Start of Block
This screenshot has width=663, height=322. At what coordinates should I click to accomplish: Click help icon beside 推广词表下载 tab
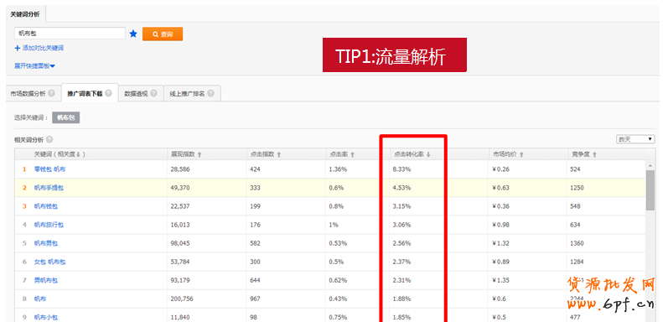[x=109, y=93]
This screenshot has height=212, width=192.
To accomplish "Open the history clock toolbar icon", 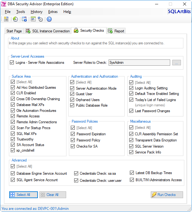I will [x=15, y=19].
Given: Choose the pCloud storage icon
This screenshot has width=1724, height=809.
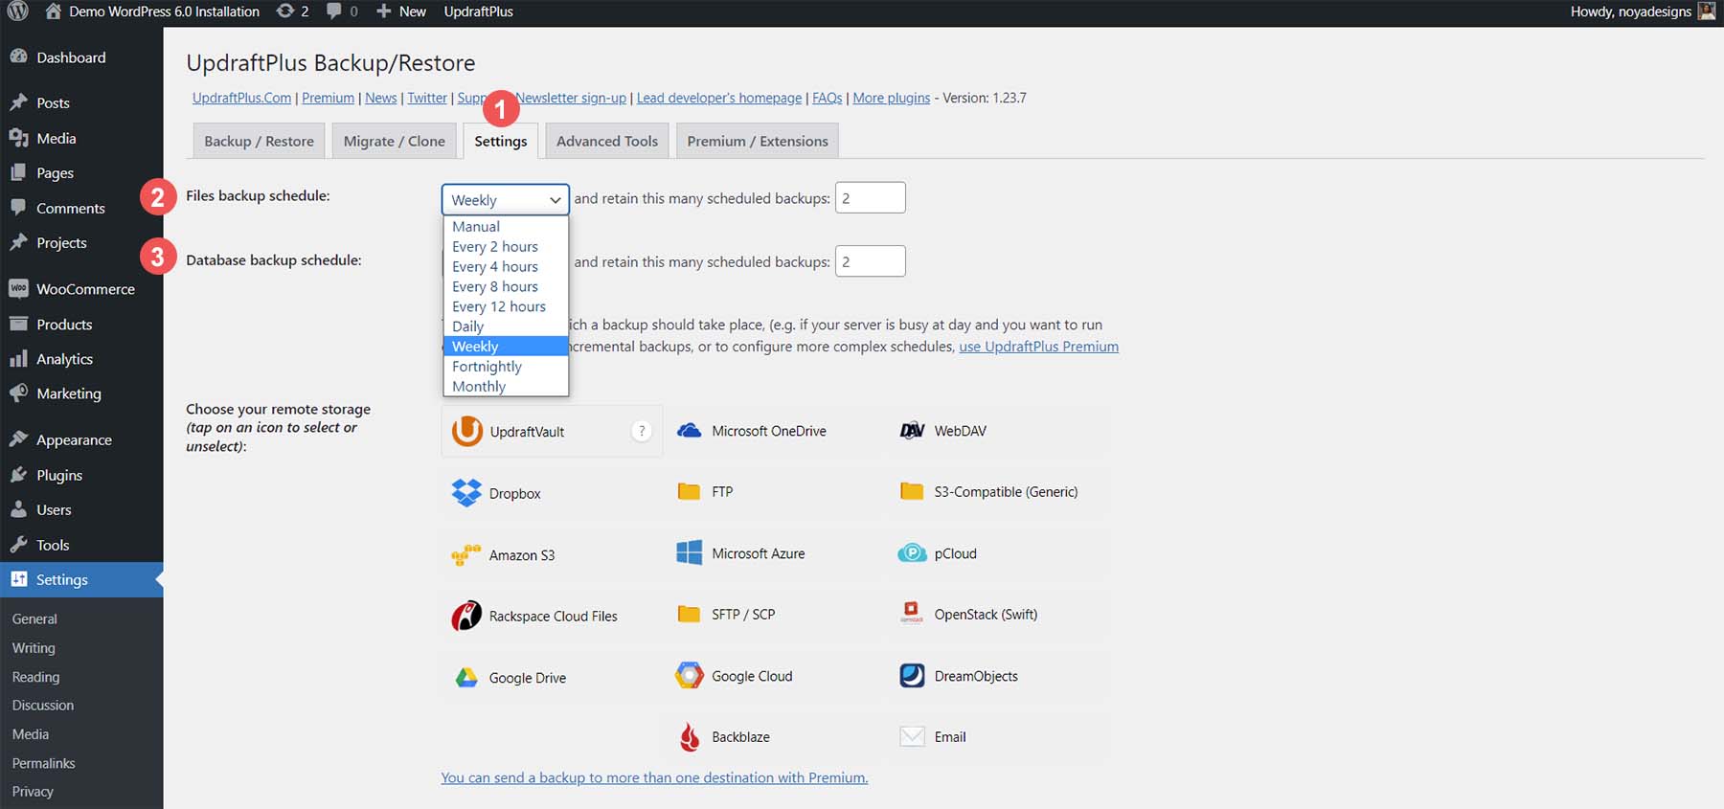Looking at the screenshot, I should click(939, 554).
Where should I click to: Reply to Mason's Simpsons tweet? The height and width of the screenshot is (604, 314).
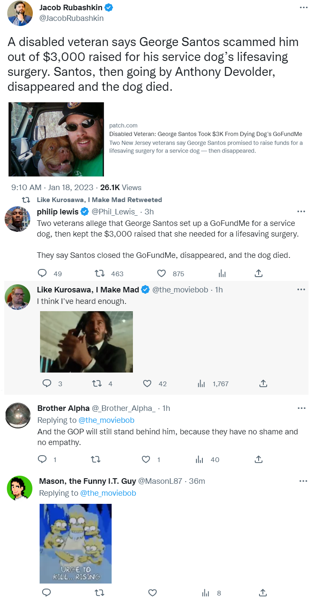[x=47, y=592]
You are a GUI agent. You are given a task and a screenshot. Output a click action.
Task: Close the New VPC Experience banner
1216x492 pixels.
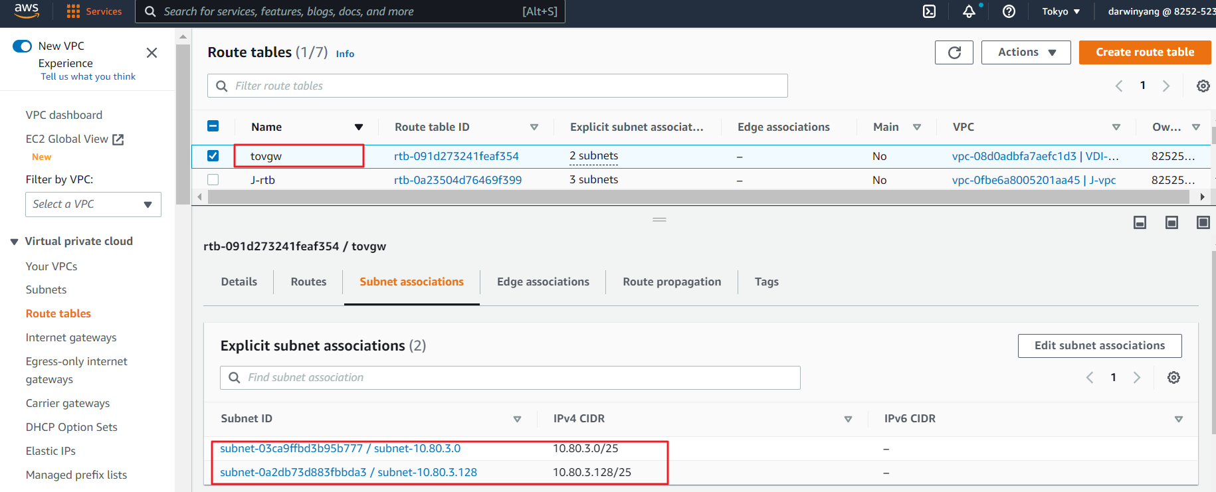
End of Block
Word-for-word restatement: every line from the one with "Given: Choose the pCloud storage icon" through the final line of the data, both ends included, pictures excluded.

Given: Choose the pCloud storage icon
This screenshot has width=1724, height=809.
Looking at the screenshot, I should click(939, 554).
Where should I click to: Reply to Mason's Simpsons tweet? The height and width of the screenshot is (604, 314).
[x=47, y=592]
You are a GUI agent. You are given a task and a screenshot. Output a click action.
Task: Close the New VPC Experience banner
1216x492 pixels.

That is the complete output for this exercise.